Bayreuther Festspiele verschieben Amtsantritt des neuen Intendanten Matthias Rädel
Alexander TextorBayreuther Festspiele verschieben Amtsantritt des neuen Intendanten Matthias Rädel
Verzögerung bei der Berufung des ersten Intendanten der Bayreuther Festspiele
Die Pläne der Bayreuther Festspiele, Matthias Rädel als ersten Generaldirektor der Institution zu berufen, haben eine Verzögerung erfahren. Ursprünglich sollte er sein Amt bereits früher in diesem Jahr antreten – nun wird sein Eintritt erst nach den Feierlichkeiten zum 150-jährigen Jubiläum des Festivals erfolgen. Der Aufschub ergibt sich aus noch laufenden Verhandlungen über strukturelle Veränderungen innerhalb der Organisation.
Rädel, derzeit stellvertretender Geschäftsführer und kaufmännischer Direktor an der Deutschen Oper Berlin, sollte seine neue Position eigentlich früher übernehmen. Doch der Wechsel wurde verschoben, während das Festival eine umfassende Reform seiner Geschäfts- und Finanzregeln vorantreibt. Diese Anpassungen sind notwendig, bevor sein Vertrag – sowie der der Festspielleiterin Katharina Wagner – unterzeichnet werden kann.

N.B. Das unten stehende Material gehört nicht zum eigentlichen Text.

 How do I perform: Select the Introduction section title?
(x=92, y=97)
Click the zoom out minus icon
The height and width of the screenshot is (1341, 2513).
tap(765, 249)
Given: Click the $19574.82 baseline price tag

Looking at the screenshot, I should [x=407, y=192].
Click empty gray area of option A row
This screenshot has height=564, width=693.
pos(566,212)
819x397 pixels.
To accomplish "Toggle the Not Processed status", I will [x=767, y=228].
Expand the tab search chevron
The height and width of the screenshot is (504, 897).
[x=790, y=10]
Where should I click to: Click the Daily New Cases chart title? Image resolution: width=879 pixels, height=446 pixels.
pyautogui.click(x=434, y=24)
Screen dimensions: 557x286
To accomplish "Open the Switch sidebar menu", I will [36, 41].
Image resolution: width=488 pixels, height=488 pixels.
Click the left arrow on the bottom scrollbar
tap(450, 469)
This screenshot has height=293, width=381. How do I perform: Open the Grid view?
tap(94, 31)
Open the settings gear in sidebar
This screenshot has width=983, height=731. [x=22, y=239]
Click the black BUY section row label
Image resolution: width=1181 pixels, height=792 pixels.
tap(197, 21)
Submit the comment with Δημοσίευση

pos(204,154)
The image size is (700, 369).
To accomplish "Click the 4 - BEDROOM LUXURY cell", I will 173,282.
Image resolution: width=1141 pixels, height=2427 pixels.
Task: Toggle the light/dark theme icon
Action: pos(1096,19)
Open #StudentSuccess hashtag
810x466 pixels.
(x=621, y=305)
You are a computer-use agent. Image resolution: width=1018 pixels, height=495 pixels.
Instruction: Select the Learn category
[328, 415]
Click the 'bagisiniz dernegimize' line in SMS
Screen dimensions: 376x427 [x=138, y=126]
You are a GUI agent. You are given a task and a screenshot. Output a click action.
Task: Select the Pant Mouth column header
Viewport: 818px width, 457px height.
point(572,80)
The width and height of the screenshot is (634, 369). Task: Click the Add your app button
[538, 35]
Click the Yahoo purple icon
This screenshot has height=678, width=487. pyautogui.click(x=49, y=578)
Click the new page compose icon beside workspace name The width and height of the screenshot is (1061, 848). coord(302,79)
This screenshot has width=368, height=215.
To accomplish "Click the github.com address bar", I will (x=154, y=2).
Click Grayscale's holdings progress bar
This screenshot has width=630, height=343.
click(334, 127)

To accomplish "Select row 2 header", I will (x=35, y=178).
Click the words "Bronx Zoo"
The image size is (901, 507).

Das Bayerische Staatsministerium für Wissenschaft und Kunst bestätigte, dass die vorgeschlagenen Änderungen nun in der finalen Genehmigungsphase sind. Minister Markus Blume betonte, wie wichtig es sei, dass das 150-jährige Jubiläum reibungslos über die Bühne gehe. Unterdessen stimmt sich der Stiftungsrat weiterhin eng mit Rädel und Wagner während der Verhandlungen ab.
Sobald das neue administrative Rahmenwerk steht, werden die Verträge für Rädel und Wagner finalisiert. Sein offizieller Amtsantritt bleibt an den Abschluss dieser Reformen geknüpft. Die Festspielleitung versichert jedoch, dass die Verzögerung die Vorbereitungen für die diesjährige Jubiläumsausgabe nicht beeinträchtigen werde.